Stored data
####################
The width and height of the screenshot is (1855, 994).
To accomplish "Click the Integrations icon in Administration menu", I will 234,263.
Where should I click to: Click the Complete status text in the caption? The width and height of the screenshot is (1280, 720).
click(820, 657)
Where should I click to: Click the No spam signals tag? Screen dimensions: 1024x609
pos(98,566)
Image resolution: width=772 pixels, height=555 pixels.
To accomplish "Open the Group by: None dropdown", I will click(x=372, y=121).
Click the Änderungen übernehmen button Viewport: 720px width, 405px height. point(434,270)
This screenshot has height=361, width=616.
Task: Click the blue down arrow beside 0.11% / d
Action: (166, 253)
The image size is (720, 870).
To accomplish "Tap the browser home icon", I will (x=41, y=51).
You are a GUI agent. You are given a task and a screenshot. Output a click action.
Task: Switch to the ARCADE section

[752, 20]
####################
Task description:
Where does "accomplish" appear in the records above? Copy each line that holds it.

Result for this exercise:
To accomplish "Click the Integrations icon in Administration menu", I will 234,263.
To accomplish "Open the Group by: None dropdown", I will click(x=372, y=121).
To accomplish "Tap the browser home icon", I will (x=41, y=51).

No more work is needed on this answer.